▸ **INPUT**:

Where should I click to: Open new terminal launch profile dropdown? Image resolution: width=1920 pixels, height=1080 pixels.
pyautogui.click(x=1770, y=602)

---

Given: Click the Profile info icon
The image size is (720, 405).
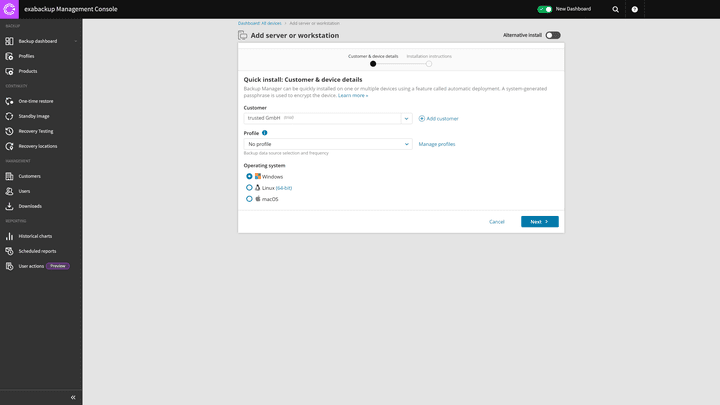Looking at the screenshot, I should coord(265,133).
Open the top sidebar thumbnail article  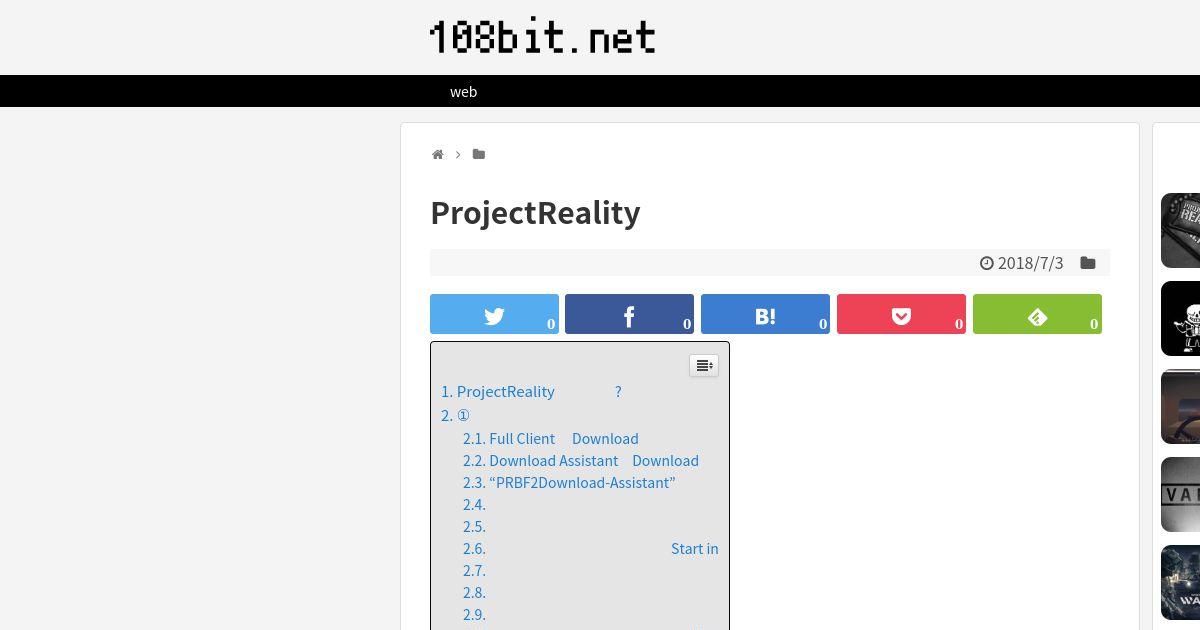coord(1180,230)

▸ **YOUR TASK**: Put everything from the line containing "Where should I" down to the line containing "pyautogui.click(x=1770, y=602)" into a numbered list, skipping any blank lines.

▸ **EXERCISE OUTPUT**:
1. Where should I click to: Open new terminal launch profile dropdown? Image resolution: width=1920 pixels, height=1080 pixels.
2. pyautogui.click(x=1770, y=602)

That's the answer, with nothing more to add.